# [Фрагмент текста]

+ + +

Не обратив внимания на слова о Сикстинской капелле, Микеланджело был потрясён ложью Браманте, с которым никогда даже словом не обмолвился о живописи. С такой низостью ему ещё не приходилось сталкиваться. Между тем вся Флоренция уже знала, что её славный гражданин не склонил головы перед грозным Юлием II, наводившим ужас на всех соседей. Флорентийское правительство стало получать из Рима послания с требованием выдачи непослушного Микеланджело «добром или силой». Многим членам Большого совета вспомнились годы смуты, когда точно так же папский Рим потребовал выдачи преподобного Савонаролы, а к чему это привело — только лишь к новым бедам. Но времена изменились, и республика не поддастся на диктат, от кого бы он ни исходил. Чего-чего, а уж гордости флорентийцам не занимать!
Приходящие из Рима тревожные вести о ведущихся там полным ходом военных приготовлениях накалили обстановку во Флоренции, где притихшие на время сторонники Медичи вновь подняли голову, а их пособники стали распространять слухи о скором возвращении бывших правителей и неминуемой расправе над сторонниками республики. Появилось немало подстрекателей, призывавших граждан к неповиновению властям. Их отлавливали и на месте жестоко карали. Но число их не убывало — Медичи щедро платили своим пособникам.

+ + +

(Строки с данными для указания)
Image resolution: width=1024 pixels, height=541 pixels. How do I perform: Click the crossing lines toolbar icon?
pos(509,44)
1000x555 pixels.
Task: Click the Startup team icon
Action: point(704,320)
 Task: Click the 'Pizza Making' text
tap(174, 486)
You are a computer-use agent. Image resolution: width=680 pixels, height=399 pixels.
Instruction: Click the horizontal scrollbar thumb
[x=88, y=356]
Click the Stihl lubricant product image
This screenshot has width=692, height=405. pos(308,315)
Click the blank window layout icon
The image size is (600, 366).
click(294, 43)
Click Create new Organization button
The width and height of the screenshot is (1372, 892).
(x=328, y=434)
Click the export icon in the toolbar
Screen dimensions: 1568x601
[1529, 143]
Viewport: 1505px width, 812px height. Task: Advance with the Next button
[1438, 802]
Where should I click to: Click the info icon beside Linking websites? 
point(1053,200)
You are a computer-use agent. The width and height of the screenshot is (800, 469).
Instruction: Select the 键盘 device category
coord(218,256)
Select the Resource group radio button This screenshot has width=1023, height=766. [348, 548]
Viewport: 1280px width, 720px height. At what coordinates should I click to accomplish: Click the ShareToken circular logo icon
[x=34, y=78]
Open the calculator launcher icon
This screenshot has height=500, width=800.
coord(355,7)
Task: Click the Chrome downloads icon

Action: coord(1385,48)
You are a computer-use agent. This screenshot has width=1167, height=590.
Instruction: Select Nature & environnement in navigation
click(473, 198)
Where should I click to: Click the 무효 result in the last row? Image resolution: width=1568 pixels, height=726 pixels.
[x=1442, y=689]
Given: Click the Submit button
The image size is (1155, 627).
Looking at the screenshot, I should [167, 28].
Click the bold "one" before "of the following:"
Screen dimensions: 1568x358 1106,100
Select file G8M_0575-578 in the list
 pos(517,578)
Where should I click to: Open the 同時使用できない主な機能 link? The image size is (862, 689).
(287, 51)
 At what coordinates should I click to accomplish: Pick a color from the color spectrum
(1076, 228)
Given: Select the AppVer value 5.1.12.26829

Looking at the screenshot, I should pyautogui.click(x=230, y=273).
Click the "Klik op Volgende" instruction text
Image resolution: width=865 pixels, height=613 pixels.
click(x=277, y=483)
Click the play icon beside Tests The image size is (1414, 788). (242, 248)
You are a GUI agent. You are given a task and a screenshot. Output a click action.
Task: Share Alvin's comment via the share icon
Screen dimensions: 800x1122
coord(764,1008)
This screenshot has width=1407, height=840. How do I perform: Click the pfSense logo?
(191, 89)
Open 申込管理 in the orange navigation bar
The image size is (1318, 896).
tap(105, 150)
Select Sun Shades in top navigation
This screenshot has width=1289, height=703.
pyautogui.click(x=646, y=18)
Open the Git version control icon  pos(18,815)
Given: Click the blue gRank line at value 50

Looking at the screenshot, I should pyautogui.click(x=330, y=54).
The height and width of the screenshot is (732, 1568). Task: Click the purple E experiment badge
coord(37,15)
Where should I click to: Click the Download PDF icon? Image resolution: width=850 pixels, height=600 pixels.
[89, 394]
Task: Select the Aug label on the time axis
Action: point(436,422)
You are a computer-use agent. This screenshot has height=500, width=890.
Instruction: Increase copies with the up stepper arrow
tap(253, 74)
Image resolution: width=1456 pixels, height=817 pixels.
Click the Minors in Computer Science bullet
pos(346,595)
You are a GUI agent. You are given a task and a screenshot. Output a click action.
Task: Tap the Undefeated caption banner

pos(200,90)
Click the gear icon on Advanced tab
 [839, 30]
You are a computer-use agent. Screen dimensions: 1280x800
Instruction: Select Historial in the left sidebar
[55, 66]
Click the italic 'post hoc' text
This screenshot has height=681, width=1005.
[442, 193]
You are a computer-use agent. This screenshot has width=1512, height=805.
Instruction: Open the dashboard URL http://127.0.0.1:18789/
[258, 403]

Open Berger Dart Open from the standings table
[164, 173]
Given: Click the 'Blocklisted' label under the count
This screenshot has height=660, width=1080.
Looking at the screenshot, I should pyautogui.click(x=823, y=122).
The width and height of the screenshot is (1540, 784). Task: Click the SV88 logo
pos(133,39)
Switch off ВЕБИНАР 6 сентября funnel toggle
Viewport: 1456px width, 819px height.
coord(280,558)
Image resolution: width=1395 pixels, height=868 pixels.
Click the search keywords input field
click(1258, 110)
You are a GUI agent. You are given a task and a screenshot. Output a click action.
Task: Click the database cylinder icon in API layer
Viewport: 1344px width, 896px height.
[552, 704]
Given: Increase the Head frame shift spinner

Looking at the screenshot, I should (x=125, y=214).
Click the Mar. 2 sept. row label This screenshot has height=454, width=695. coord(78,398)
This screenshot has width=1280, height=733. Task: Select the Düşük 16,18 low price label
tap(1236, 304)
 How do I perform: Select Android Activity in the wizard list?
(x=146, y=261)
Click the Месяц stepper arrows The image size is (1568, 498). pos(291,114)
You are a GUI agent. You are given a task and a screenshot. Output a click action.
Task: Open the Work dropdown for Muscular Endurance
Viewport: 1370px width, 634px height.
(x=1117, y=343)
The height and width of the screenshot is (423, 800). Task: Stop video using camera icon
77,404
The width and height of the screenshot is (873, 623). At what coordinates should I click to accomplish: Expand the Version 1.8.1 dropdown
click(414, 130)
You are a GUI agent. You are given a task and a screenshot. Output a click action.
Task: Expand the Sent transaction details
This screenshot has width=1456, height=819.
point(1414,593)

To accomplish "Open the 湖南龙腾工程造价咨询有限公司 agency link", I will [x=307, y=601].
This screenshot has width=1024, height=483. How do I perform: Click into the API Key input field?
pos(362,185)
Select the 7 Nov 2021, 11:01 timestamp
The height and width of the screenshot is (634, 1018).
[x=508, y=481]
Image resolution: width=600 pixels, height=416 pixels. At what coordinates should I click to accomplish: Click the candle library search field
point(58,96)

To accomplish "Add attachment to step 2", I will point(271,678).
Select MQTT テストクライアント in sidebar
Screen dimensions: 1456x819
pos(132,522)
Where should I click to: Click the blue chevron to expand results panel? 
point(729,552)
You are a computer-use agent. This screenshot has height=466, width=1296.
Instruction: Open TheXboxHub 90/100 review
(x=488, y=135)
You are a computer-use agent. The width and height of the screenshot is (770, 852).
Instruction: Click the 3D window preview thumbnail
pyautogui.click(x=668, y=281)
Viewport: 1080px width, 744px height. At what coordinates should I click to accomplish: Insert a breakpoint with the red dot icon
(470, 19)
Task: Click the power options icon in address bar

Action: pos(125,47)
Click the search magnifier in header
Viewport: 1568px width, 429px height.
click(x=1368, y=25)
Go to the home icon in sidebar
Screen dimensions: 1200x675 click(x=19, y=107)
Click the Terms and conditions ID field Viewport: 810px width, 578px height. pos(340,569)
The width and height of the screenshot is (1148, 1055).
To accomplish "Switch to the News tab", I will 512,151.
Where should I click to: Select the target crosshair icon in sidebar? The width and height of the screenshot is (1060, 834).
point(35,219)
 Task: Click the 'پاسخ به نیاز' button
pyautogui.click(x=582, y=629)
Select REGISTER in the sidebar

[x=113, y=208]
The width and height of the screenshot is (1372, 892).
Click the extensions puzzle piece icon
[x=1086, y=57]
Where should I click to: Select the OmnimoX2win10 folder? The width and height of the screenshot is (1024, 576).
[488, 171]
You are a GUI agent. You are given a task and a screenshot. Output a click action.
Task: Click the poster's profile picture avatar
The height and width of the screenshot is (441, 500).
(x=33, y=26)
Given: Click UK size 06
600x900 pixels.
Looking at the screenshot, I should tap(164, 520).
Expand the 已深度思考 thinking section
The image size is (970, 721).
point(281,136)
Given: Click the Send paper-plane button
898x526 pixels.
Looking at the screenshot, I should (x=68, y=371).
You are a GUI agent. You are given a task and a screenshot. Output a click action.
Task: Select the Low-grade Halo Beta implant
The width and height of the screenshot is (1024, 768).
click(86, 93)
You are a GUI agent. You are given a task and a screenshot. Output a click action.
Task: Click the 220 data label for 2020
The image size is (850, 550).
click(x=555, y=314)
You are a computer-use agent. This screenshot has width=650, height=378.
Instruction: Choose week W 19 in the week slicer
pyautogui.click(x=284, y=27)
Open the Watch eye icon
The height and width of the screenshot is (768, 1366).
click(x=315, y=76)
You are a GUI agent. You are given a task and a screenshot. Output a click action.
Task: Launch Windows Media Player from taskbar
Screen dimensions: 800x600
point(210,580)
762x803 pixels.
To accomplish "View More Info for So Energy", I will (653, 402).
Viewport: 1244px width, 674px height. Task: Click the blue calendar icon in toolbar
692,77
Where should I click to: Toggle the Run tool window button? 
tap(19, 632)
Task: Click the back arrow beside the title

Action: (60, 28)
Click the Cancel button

+ + +

# [Задание 1]
Чьей выдачи, согласно тексту о Микеланджело, папский Рим требовал в годы смуты?
# [Задание 2]
Назовите все города и здания, упомянутые в тексте о Микеланджело.
# [Задание 3]
Продолжите, пожалуйста, текст о Микеланджело после его последнего предложения.

# [Ответ 1]
Выдачи преподобного Савонаролы.

# [Ответ 2]
Сикстинская капелла, Флоренция, Рим.

# [Ответ 3]
В те тревожные дни гонфалоньер Содерини получил письмо от папы Юлия, в котором говорилось: «Микеланджело, скульптор, покинувший нас без причин из чистого каприза, боится, как нас извещают, возвратиться, хотя, зная характер таких людей, мы вовсе не сердимся на него. Надеясь, что он отбросит все свои опасения, мы полагаемся на вашу благожелательность и поручаем вам убедить его от нашего имени, что если он к нам возвратится, то не получит никакой обиды, ущемления и сохранит нашу апостолическую благосклонность в той же мере, в какой ею пользовался раньше».49
Прочитав письмо, Содерини приказал Микеланджело через посыльного незамедлительно явиться во дворец. Тот не заставил себя долго ждать, надеясь, что его ждёт новое интересное предложение.
— Ты поступил с папой так, как не решился бы ни один король Франции, — начал разговор на повышенных тонах гонфалоньер. — Но пора знать меру. Изволь-ка немедленно отправляться назад!
— В Рим я ни за что не вернусь, — прозвучал ответ. — А если республика не в силах защитить своего гражданина, мне ничего другого не остаётся, как податься в Турцию.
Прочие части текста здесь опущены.